Source data:
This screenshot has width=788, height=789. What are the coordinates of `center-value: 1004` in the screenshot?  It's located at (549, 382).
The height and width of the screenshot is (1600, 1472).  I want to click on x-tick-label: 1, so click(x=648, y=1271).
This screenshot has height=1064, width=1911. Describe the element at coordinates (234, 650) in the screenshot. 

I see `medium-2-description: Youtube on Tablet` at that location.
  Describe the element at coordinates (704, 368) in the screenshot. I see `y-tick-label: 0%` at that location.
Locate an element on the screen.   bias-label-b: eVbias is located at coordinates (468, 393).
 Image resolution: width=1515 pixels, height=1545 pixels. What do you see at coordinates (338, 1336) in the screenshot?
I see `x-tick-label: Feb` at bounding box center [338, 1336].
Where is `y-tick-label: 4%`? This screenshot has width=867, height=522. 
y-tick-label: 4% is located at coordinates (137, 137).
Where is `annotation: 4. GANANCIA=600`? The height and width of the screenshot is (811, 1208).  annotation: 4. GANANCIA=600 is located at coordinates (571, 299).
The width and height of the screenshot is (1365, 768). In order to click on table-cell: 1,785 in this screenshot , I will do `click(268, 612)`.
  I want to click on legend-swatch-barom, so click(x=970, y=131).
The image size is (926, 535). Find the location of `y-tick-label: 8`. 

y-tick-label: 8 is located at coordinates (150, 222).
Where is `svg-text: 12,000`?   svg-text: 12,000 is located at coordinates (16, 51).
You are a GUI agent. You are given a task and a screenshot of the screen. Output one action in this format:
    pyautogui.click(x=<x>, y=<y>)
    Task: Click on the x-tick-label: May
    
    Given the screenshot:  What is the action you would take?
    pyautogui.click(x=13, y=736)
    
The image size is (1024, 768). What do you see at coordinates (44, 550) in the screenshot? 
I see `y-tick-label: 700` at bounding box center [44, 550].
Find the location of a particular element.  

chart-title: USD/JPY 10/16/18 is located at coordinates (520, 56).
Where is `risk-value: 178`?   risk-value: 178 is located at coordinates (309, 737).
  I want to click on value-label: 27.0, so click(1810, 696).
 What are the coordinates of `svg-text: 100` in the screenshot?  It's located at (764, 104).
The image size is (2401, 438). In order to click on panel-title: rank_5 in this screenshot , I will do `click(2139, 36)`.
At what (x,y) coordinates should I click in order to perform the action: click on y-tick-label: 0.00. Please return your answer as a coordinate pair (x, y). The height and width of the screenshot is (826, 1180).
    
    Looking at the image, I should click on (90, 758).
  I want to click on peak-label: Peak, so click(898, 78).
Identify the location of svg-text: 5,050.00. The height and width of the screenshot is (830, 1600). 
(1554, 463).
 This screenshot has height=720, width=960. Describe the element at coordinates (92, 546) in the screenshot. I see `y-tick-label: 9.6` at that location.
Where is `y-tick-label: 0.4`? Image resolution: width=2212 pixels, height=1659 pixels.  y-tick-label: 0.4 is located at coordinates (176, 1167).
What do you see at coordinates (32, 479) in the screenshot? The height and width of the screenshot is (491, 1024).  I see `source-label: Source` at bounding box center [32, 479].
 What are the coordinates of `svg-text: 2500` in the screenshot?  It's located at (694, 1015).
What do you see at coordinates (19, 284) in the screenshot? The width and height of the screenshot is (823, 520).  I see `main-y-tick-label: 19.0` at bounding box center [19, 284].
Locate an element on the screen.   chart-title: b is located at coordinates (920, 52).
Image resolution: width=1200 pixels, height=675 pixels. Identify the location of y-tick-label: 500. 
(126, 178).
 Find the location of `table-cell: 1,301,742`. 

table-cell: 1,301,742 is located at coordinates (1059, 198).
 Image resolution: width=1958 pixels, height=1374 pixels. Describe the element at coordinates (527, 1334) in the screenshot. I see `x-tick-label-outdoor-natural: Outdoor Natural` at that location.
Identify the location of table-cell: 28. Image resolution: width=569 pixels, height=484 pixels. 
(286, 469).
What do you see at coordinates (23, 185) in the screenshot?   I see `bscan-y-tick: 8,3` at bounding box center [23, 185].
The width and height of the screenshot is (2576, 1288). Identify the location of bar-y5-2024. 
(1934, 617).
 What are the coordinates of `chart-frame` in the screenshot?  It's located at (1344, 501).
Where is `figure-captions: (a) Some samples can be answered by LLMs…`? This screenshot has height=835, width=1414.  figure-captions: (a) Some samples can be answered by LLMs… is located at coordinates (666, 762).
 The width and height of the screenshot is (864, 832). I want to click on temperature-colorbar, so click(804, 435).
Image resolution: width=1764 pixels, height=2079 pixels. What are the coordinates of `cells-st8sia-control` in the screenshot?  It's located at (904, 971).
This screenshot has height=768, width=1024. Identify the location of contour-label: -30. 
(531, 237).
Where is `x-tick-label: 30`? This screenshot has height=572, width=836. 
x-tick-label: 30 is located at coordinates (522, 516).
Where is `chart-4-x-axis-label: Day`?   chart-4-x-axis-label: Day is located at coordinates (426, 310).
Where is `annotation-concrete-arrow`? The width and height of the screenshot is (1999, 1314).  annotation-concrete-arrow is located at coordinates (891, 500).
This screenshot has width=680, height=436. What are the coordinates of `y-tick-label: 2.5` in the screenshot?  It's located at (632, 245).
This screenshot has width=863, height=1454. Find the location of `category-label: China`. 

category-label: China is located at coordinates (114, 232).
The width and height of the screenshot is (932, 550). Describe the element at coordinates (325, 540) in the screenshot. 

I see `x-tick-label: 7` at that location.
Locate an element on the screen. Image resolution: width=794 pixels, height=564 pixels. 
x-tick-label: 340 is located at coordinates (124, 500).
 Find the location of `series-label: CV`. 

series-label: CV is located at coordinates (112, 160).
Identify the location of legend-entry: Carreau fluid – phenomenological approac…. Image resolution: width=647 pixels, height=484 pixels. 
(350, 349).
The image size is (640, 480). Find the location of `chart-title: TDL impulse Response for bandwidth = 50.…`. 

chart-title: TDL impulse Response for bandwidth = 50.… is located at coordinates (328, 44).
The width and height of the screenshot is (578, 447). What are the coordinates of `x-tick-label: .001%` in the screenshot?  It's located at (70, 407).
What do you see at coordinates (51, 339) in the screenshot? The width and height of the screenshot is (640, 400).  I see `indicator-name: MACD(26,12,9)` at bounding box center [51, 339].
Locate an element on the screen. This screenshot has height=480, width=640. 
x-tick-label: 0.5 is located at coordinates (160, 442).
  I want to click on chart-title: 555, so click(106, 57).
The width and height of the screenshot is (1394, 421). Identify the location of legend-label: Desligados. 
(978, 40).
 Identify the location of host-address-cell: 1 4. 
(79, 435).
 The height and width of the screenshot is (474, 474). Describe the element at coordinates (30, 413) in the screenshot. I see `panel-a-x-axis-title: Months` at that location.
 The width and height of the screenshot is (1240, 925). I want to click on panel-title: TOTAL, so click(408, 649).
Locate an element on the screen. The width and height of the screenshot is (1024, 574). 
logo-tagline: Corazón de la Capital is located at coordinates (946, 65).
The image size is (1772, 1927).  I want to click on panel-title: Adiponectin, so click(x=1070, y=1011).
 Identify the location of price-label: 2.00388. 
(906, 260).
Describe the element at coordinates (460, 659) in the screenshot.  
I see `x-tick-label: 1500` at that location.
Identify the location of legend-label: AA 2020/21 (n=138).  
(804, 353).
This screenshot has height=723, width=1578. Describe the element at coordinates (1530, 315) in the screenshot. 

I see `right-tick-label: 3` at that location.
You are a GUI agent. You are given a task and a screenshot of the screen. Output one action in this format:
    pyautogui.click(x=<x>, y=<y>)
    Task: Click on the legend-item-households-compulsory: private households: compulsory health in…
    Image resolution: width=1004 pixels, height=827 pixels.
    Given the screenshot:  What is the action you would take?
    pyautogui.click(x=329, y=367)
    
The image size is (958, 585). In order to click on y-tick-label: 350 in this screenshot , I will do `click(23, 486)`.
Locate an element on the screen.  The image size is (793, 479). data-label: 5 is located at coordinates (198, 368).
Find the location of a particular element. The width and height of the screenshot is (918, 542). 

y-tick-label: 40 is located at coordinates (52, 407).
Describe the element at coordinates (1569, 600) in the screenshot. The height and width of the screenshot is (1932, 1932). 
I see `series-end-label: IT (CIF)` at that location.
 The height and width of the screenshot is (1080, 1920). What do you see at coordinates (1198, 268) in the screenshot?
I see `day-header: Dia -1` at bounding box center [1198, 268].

Brief:
Rewrite in full the part that opens with the line containing "Identify the location of svg-text: 5,050.00." and closes with the line containing "(1554, 463).", scaling every coordinate in the answers by 1.85 and rounding each result to a whole number, with halves rounded up. Leave all other text and numbers unchanged.

Solution to the exercise:
Identify the location of svg-text: 5,050.00. The height and width of the screenshot is (830, 1600). 
(2875, 857).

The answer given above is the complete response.